Wednesday, December 10, 2014

The Charge of the Light Brigade

You gain a sense of camaraderie with other people suffering from ALS, and their caregivers.

Texts, email, calls, and messages via social media go back and forth behind the scenes. How are you? What meds are you on now? Have you had your feeding tube inserted yet? How's your breathing? How's your weight? How are you emotionally? How are you coping with X change?

Sharing the journey binds you together. Even if your ALS is progressing at different speeds (which it does), you share common paths.

Which means that when friends and people you correspond with start to experience failing health, you feel it, too. Maybe not the physical symptoms, but certainly emotionally. That sinking feeling in your stomach.
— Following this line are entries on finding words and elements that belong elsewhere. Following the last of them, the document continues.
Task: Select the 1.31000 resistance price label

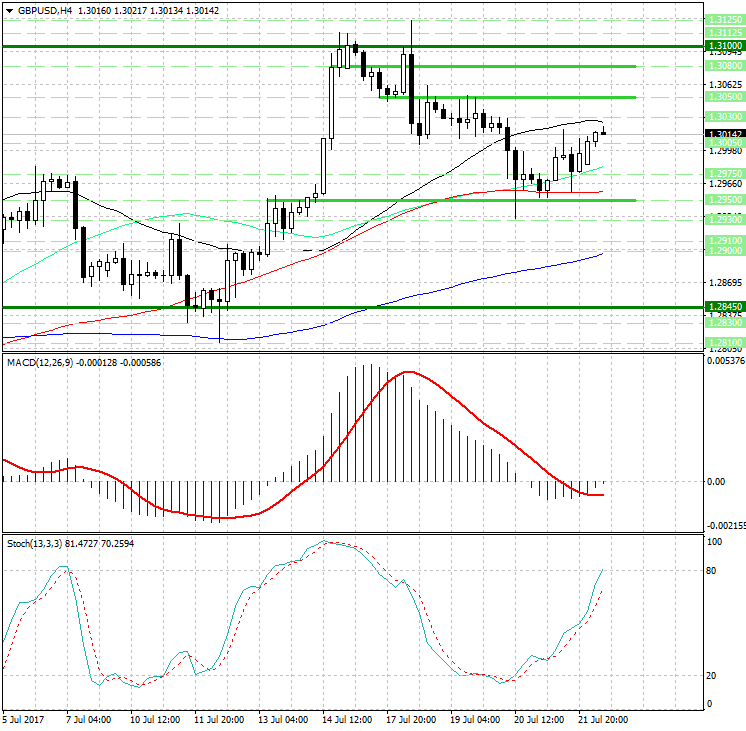Action: 723,46
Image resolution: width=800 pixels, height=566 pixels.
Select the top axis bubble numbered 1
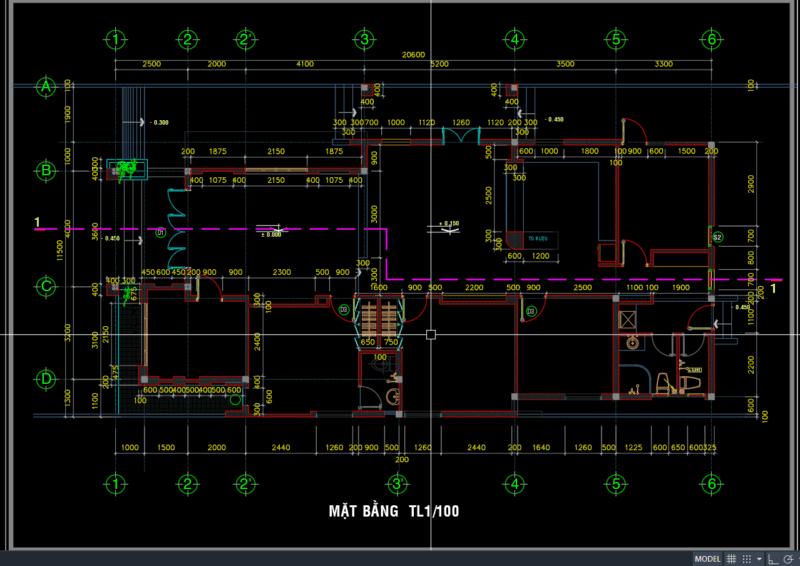(x=116, y=40)
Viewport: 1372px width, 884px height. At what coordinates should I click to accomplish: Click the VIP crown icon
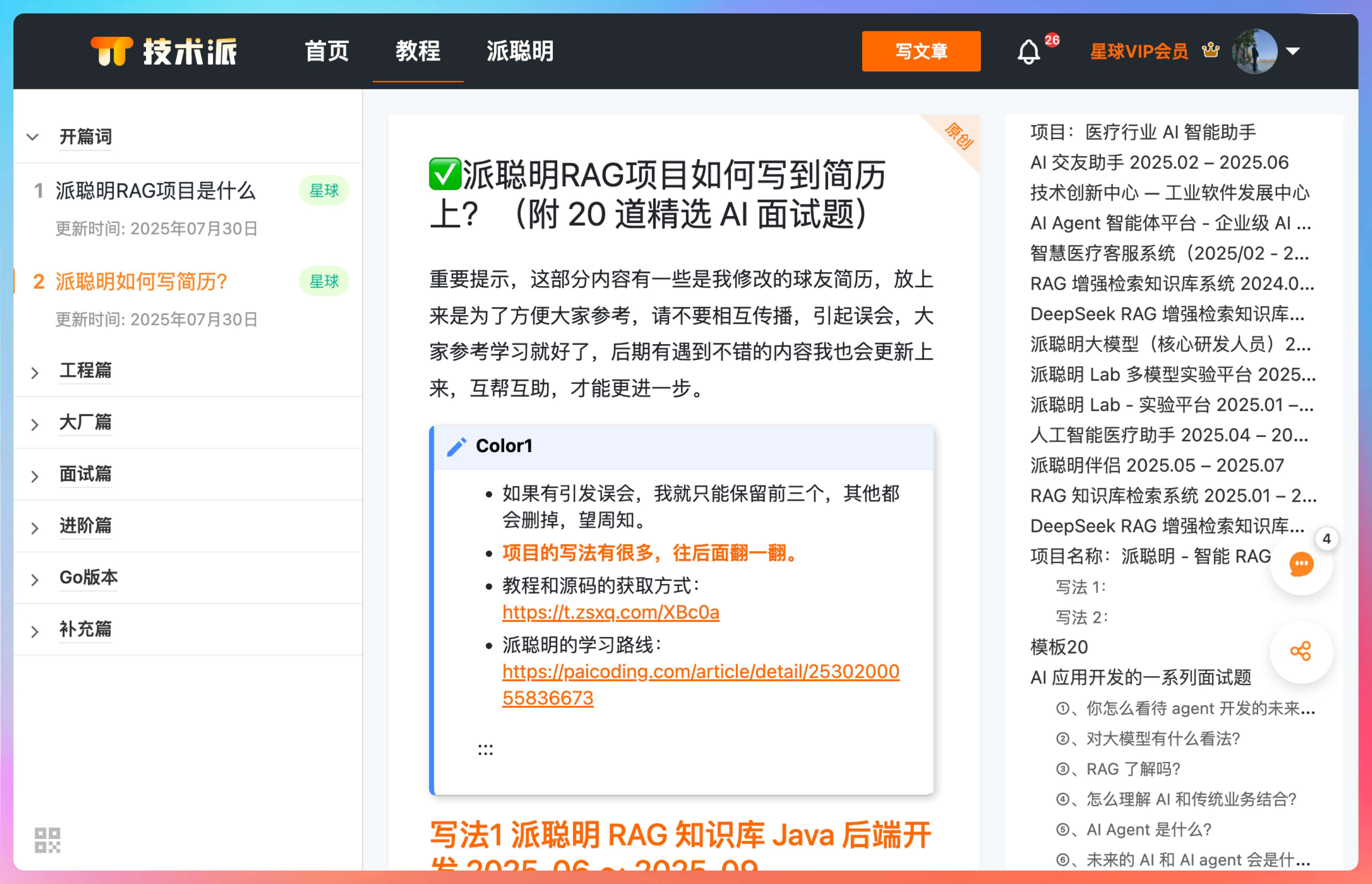[x=1211, y=50]
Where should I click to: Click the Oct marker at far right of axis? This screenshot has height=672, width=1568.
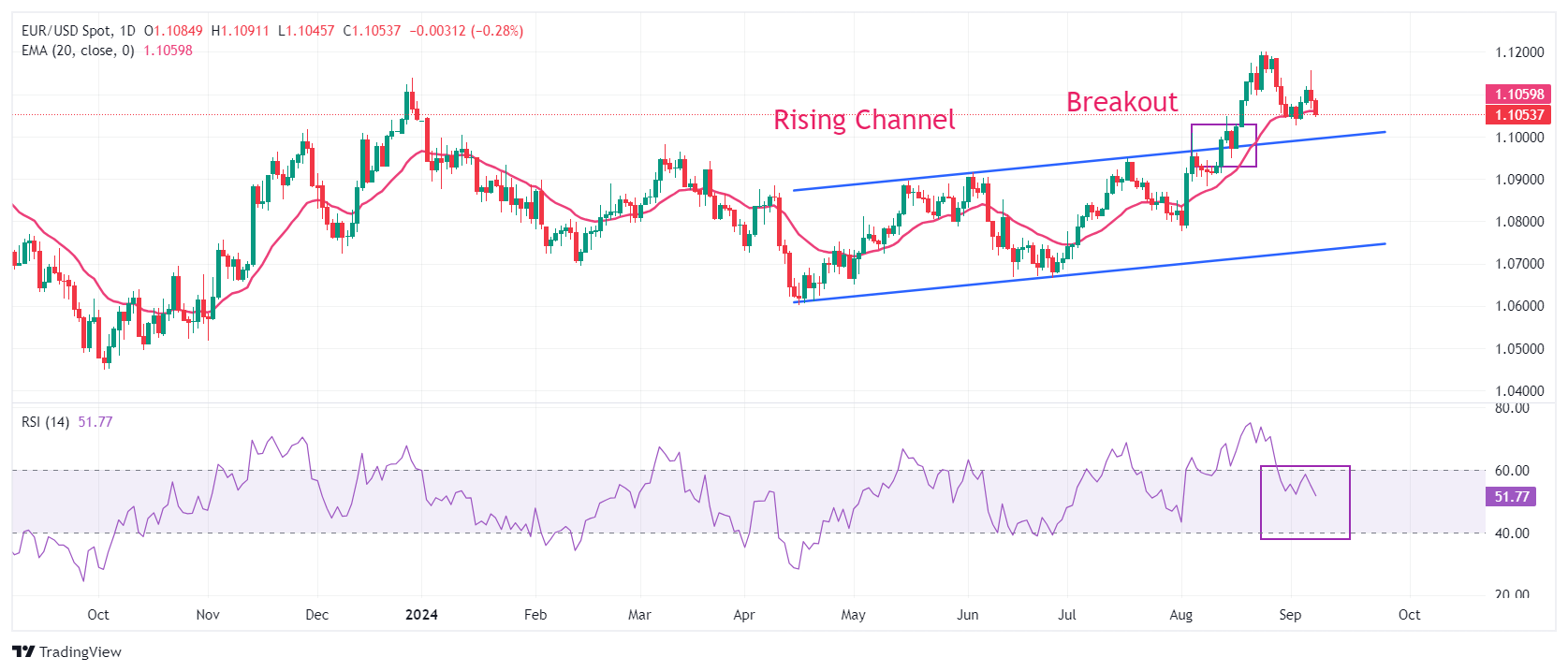tap(1409, 615)
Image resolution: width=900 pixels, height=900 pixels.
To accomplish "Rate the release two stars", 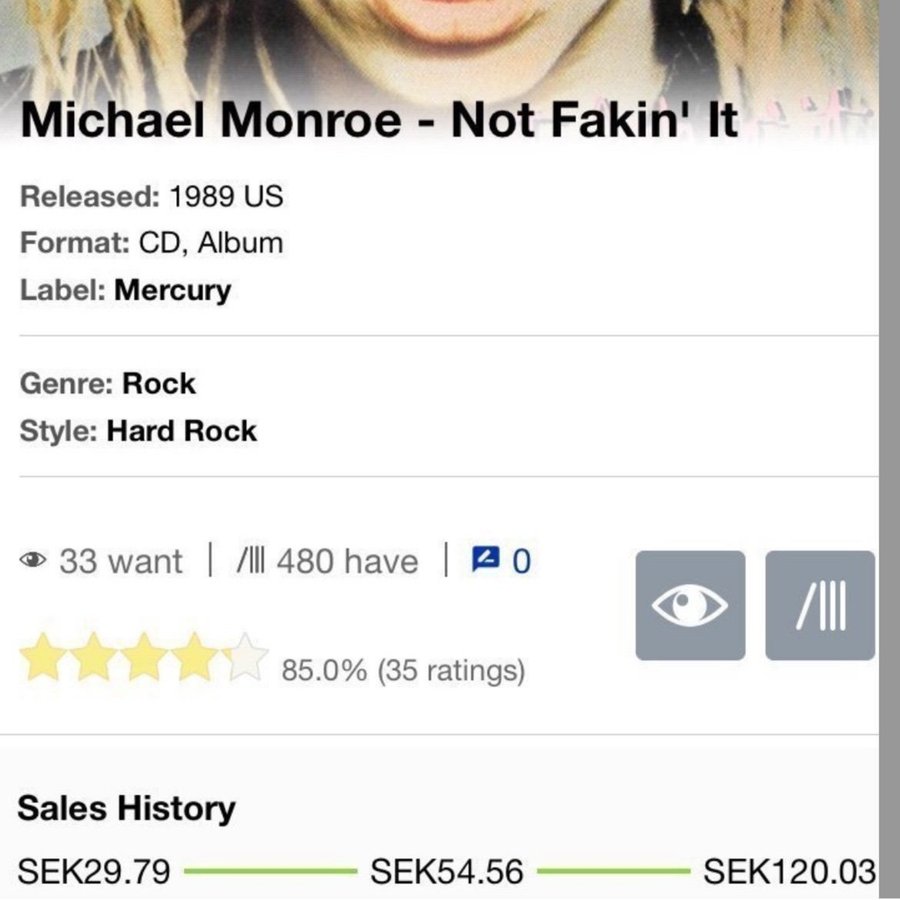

So as other sufferers falter and fall you feel your numbers dwindling. You look around and see the crowd thinning out.

Then you realize that this fight you've been in will end in a proverbial charge of the light brigade: surrounded by canon on all sides, and engulfed in shot and shell fire. You don't lose hope, but you see that your horse is saddled and you know there's no return from the mouth of hell.

Here's to those climbing in to the saddle.


  1. The heroes ride out through the Sunlight Gate
    And out of the sunset return
    I have no idea how they spend their day
    With a selfless act, or a grandstand play
    But high behind them the sky will burn
    In the glittering hour of return

    The heroes ride out in unbroken ranks
    But with gaps in their number come back
    I have no idea how they lose their men
    To some new threat, or the same again
    But they talk a long while near the weapon stack
    In the clattering hour they come back

    The heroes return through the Sunset Gate
    But their faces are never the same
    I have no idea why their eyes go cold
    And the young among them already look old
    But high behind them the sky's aflame
    In the flickering hour of their fame

  2. Hi,Tony.

    It's already been a hellish journey,bud. As soon as you realised the journey you were on,you knew how hard it would be.

    You've stuck with it through everything,spent as much time as possible with your loved ones. That's the important thing,Tony. The Big Picture.

    Kept us informed along the way-and heightened our awareness considerably. That's important too,tbh. You've fought this all the way,had your victories.

    Keep on keeping on,mate. Keep fighting. Keep looking for victories.